▶ Einträge zum Auffinden angezeigter Objekte
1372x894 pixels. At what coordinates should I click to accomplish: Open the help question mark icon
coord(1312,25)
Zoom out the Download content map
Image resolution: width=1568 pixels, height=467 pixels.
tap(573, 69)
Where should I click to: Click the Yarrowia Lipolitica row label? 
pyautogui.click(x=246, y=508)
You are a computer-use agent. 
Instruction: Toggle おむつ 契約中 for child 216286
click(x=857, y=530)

▶ Aufgabenstellung
Gib den Teil der Einträge, der mit der Zeile beginnt, die „Where should I“ enthält, und bis zum Ende der Einträge reicht, als CSV mit den zwei Spalten „eintrag“ und „antwort“ aus. Jeder Eintrag bekommt eine Zeile mit Text und Antwort in je einem Feld in Anführungszeichen, und Zeilenumbrüche werden zu Leerzeichen.

▶ Vollständige Antwort
eintrag,antwort
"Where should I click to: Click the Yarrowia Lipolitica row label?","pyautogui.click(x=246, y=508)"
"You are a computer-use agent. Instruction: Toggle おむつ 契約中 for child 216286","click(x=857, y=530)"